EXERCISES:
1 - According to the St. Patrick's Day post, what caused the bad road conditions a few weeks earlier?
2 - Extend the St. Patrick's Day post, beginning with the sentence that would follow "Why Ireland?"

PAGE TEXT:

Posted by Peggy Utley

Today is a beautiful spring-like day in NC. Just a few weeks ago, we were struggling with bad road conditions because of snow. Today the sun is   shining and we can begin to believe that Spring is really on its way. And I happen to be writing this on St. Patrick’s Day.

We typically think of St. Patrick’s Day as an opportunity to have parties and parades. Irish or not, we traditionally wear green on St. Patrick’s Day and do things like pinch people who aren’t wearing anything green. (My research hasn’t turned up any reason for this practice at all.) There is green beer to drink and things like corned beef and cabbage to eat. Shamrocks are part of the décor of any St. Patrick’s Day event. But have you considered St. Patrick himself. Who was he? Why was he important? Why Ireland?

SOURCE EXCERPT:
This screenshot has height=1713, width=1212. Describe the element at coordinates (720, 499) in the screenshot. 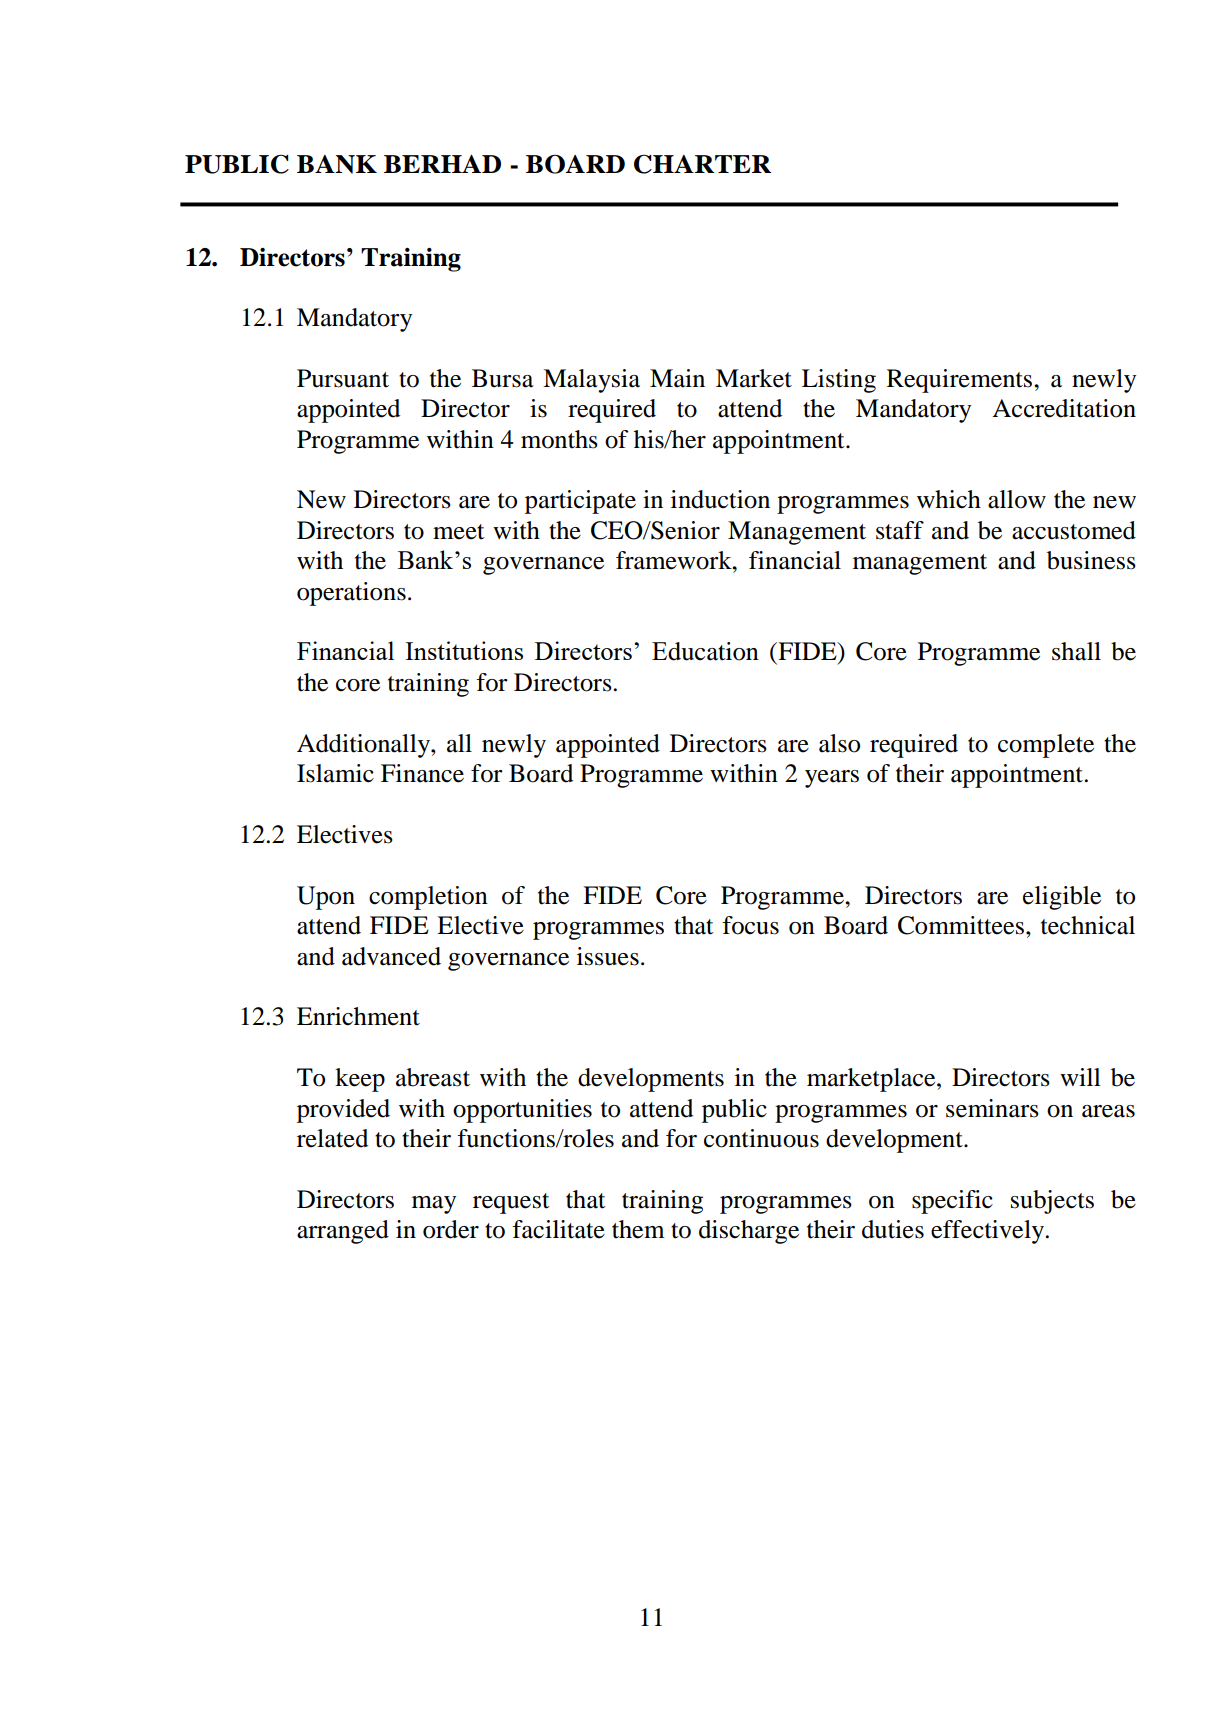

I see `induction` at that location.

RESPONSES:
1 - Snow.

2 -
St. Patrick was born somewhere around 460 AD. He was born in Britain, not Ireland. His father was a deacon in the church and his grandfather was a priest. When he was about 15 or 16, he was captured by raiders and sold into slavery in Ireland. During his captivity, he worked as a shepherd and his faith in God grew in spite of the fact that he was surrounded by people practicing Druidism and paganism. After 6 years, he heard a voice telling him to escape, that his ship was waiting for him. He escaped and travelled 200 miles to a port and persuaded a ship’s captain to take him away from Ireland. He eventually reunited with his family in Britain. At some point after his homecoming, he had a dream. The voice in the dream told him to return to Ireland. They needed him. The rest of his life he served as a missionary in Ireland. He was a humble man with limited formal education but he was able to bring many people to Christianity. He often used a shamrock to represent the Trinity when he spoke to people.   St. Patrick’s Day is celebrated on March 17th each year, the day of his death.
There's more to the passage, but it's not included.